I want to be intentional with my decision making and not reactive. I want to decrease inflammation in my body. And most importantly, I want to feel good when I wake up in the morning and have the energy to power through the day because I didn’t end my night with a bottle of wine.”

Female, 56

“I grew up in a “dry” town where alcohol flowed freely at private country clubs and parties but stayed hidden under the bathroom counter at my house. Partly out of fear, partly out of the self-righteousness that came with denial, I didn’t drink in high school. Though I never developed a taste for beer, I discovered hunch punch and Jack and Coke in college.I got room-spinning drunk on infrequent occasions—at a formal or maybe a big theme party—but, because I was drinking with a trusted boyfriend, I didn’t worry about that scary feeling of lack of control.

Drinking with girlfriends or on a regular basis didn’t appeal to me. I never developed a love affair with wine. As I got older, drinking became less and less a part of my life—never nightly or on the weekend, occasionally at a party. Sometimes even now, if I have more than one drink at a party, I say something that I think is clever and then wonder later if I should have even said it. I don’t particularly like that feeling. I draw a hard line in the sand about drinking and driving. Nor do I drink when I have the responsibility of taking care of my grandchildren—at all. It’s that lack of control thing again, with potentially life and death consequences.”

Female, 39

“If you see a problem, you should say something. If someone has a problem there’s likely one lone person who’s been working alone for years to try to get them help. The more people who actually address it, the better.

I lost someone dear to me. There were years of going to counseling together, when a counselor said something he didn’t like, he would stop going. Everyone knew there was a problem. People at the office knew, family knew and no one besides me spoke up.”

Female, 41

“Growing up, there was no alcohol in the house. That’s not true. There was a six-pack of dusty, bottled beer on a high shelf of the pantry. It was there in the event someone important came over and wanted it. It was next to a few empty, commemorative coke bottles with a Bear Bryant hat. My first drink was on a senior cruise to Mexico. That memory of being drunk for the first time at age 17 includes singing “Swing Low Sweet Chariot” loudly and obnoxiously in the ship’s bowels. I drank some in college. I’d get buzzed, or worse. Everyone did this. I’d feel dizzy, or I’d feel so drunk that I had to put my foot on the ground while sleeping to try to stop spinning. It made me feel gross. It made me feel even worse after. I did it over and over again because I thought it made me more confident and older, and I thought I needed the boost, until I realized I didn’t. It was around then I became clear that drinking gives you less self control, and for me, it put me more at risk of embarrassment. Avoiding embarrassment was a high-priority.

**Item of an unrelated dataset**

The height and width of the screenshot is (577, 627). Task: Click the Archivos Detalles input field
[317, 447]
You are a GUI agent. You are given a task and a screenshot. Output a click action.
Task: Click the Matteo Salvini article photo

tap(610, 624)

My early 20s were in NYC. I’m still here. Over these 20 years, I drink sometimes, but a year could go by without a drink and I wouldn’t notice. At 41, people don’t challenge me when I stick to water. They either make assumptions about why, or they don’t care. Either way, I certainly don’t care.

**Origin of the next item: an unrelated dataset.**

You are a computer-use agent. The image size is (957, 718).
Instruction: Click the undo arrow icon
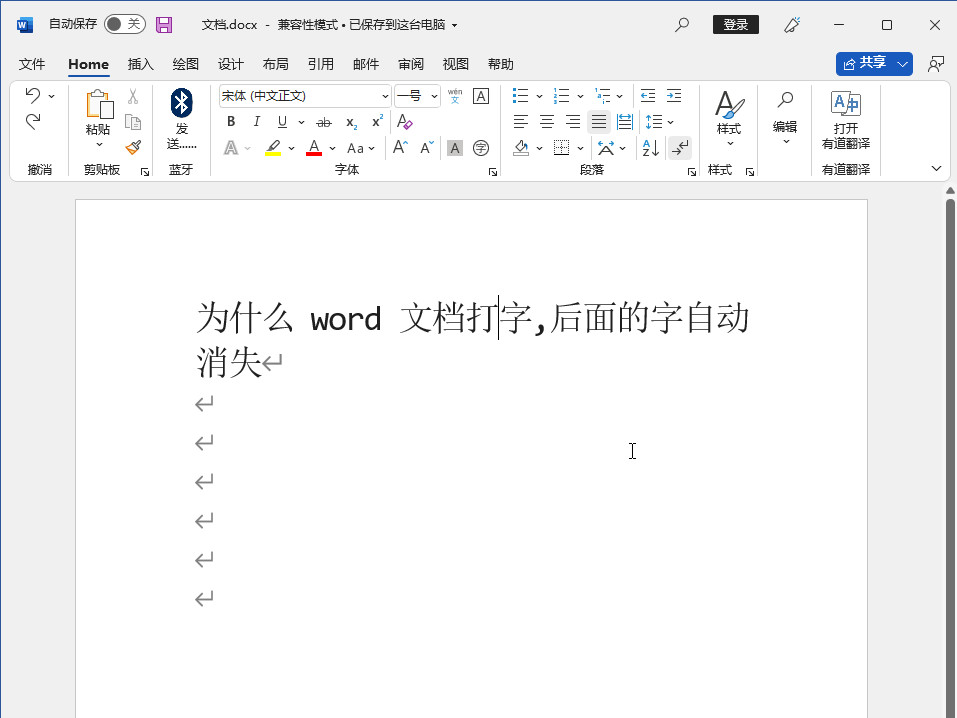[x=32, y=96]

I feel zero pressure to drink when others are drinking. I notice this is not true for most people. I feel zero desire to feel drunk, or buzzed. I notice this is not true for most people. Maybe it’s nature, or environment, or DNA, or fluke — it’s certainly not religion, and it’s not fear — I simply don’t factor alcohol in. It’s no surprise, I suppose, that I married a man with a similar disinterest in alcohol. I am thankful these are my truths. It is important for us all to remember, we are more than a habit.”